Expect user education issues and resistance
Lets face it - Git is considerably more complex than SVN, and as a result, much less user friendly. I’d consider myself fairly comfortable with Git, but I’m still learning new things about it quite regularly. The fact that you can do one thing in 20 different ways doesn’t make it easy to teach newcomers either
For people that have used SVN for years, Git will almost certainly come across as overly complicated. Somewhat akin to using a jack-hammer for a nail in the wall. Some complaints you’re very likely to encounter are:
- Why do I have to commit, then push? That’s way too many steps just to commit some code.
- Oh I see - you did it that way, but Bob said do it this way. What’s up with that?
- Isn’t that really inefficient - copying the whole repository around everywhere?
- Why are the revision identifiers so weird? Why can’t they just be simple numbers?
Notice that the majority of the above complaints stem trying to fit the Git workflow into a SVN mental framework. This just does not quite work. So place emphasis on how a DVCS conceptually differs from the centralised model early in the education process. It also helped to have a few users on the team who were already savvy with Git on the team.
Don’t do a two-way sync
We have a fairly large number of committers to our main codebase. This meant that, in the hope of not killing productivity, a hack-job of a two-way sync was set up between Git and SVN so that SVN users would be unaffected, and we could slowly transition people over to Git.

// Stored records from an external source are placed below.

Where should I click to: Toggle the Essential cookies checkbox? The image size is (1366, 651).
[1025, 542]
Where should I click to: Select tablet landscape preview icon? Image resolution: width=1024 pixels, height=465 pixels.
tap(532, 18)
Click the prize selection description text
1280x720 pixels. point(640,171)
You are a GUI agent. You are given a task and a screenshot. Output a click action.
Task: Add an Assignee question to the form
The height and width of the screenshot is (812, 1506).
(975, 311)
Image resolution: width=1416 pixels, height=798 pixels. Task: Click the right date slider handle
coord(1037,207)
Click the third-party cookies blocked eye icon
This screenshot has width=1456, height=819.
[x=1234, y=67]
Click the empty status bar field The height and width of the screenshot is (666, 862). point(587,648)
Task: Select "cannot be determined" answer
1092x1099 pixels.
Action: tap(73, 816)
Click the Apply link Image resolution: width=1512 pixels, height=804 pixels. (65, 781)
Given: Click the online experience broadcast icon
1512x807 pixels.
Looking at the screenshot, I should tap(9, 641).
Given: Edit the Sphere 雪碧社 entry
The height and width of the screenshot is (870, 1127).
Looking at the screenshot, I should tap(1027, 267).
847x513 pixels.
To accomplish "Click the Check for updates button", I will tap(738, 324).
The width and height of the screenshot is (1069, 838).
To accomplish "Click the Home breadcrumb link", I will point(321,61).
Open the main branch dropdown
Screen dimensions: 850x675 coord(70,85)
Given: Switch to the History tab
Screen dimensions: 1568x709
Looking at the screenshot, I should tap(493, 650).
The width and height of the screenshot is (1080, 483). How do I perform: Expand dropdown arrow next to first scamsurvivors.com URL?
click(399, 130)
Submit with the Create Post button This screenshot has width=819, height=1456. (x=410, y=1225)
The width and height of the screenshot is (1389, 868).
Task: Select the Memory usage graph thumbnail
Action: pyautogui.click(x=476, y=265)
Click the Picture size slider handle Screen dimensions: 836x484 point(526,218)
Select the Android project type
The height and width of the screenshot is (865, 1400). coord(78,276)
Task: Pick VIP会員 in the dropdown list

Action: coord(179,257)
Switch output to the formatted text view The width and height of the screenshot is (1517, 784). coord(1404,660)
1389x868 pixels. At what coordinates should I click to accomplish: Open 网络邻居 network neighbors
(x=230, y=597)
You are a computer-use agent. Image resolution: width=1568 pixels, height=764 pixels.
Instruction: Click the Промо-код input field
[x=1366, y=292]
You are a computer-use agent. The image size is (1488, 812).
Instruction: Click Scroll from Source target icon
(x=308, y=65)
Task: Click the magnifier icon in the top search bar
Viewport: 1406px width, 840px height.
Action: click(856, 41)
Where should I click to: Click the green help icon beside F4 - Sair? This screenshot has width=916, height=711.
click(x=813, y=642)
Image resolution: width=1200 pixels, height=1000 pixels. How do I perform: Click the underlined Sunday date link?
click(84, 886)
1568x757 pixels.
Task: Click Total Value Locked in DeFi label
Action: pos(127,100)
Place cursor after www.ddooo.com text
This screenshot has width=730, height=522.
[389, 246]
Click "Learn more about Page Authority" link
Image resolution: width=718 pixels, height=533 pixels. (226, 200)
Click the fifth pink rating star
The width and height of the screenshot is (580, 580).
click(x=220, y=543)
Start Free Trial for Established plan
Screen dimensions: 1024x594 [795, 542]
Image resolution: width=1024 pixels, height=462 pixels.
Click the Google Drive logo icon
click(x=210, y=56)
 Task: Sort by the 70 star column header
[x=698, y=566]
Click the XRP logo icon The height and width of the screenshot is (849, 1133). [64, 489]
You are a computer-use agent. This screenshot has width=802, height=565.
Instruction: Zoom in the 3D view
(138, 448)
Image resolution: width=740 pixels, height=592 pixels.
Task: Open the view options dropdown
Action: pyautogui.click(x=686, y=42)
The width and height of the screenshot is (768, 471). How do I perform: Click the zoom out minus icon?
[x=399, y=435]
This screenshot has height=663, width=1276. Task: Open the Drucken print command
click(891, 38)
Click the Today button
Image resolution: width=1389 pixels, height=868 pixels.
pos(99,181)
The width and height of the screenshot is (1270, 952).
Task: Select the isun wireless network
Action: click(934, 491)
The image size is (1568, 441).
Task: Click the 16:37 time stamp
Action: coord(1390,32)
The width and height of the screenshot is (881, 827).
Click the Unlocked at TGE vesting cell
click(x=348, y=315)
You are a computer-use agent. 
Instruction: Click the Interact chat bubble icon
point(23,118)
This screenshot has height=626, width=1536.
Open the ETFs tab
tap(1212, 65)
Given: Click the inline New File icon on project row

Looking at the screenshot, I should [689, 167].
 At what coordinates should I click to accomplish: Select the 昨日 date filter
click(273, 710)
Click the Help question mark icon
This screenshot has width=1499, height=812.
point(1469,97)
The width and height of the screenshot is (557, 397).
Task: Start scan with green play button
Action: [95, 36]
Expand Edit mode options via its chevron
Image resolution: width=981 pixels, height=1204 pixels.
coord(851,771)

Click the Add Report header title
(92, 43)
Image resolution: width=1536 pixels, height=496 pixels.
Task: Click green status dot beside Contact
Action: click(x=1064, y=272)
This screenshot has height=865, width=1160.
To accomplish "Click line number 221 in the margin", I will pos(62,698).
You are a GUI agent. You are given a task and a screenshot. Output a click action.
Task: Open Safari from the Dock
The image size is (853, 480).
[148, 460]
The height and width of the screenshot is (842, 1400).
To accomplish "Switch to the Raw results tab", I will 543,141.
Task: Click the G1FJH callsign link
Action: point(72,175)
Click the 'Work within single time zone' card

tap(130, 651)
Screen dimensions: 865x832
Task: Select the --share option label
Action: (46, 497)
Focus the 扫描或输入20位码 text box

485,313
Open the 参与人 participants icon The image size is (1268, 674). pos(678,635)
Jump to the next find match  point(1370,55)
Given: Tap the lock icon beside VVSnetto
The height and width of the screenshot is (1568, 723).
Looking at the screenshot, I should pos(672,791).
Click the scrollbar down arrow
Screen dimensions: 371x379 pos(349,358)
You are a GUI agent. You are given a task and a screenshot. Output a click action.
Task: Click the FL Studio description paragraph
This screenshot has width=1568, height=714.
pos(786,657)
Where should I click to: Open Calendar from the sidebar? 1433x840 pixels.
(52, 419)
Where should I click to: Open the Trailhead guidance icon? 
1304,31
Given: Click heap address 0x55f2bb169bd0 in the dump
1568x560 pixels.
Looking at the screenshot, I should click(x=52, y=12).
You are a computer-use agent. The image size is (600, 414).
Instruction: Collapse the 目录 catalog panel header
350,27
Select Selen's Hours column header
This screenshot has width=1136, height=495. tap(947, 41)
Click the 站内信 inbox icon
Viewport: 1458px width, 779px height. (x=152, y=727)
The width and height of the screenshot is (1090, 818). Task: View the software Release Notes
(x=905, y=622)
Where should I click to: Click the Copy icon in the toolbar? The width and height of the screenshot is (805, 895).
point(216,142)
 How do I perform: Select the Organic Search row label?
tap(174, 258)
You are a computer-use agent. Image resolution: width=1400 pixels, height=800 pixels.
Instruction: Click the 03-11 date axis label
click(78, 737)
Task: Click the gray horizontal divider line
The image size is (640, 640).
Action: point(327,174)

Now this hack-job had a peculiar set of issues that forced us to work with Git in a certain way. I’ll spare the details from this post - but it meant that people trying out Git had to issue a few more commands to get the same amount of work done - so the workflow was worse than both pure-Git and pure-SVN.
Unfortunately, this meant that a lot of newcomers were put off Git in general, as they mistook the crappiness encountered due to the two-way sync as general Git-crappiness.
If I could go back, I’d have preferred a direct cutover - effectively ‘ripping the band-aid off’. Sure, it might sting a bit in the beginning - but necessity is the mother of all learning and progress :-) That said - it wouldn’t quite have been that easy…
Decouple surrounding “stuff” from VCS
A lot of our CI and deployment jobs had intimate knowledge and tie-in with the VCS being used. Thus they were entangled in the ‘dependency-graph’ associated with cutting over. For us, these jobs were crucial to the application we were developing. We rely on these jobs to deploy to environments for other teams to perform their testing.
In fact, we developers don’t even run the jobs - the teams responsible for each environment do. Naturally, they expect things to “just work”. Problem was, quite often they don’t (and this is pre-Git). This complicated matters.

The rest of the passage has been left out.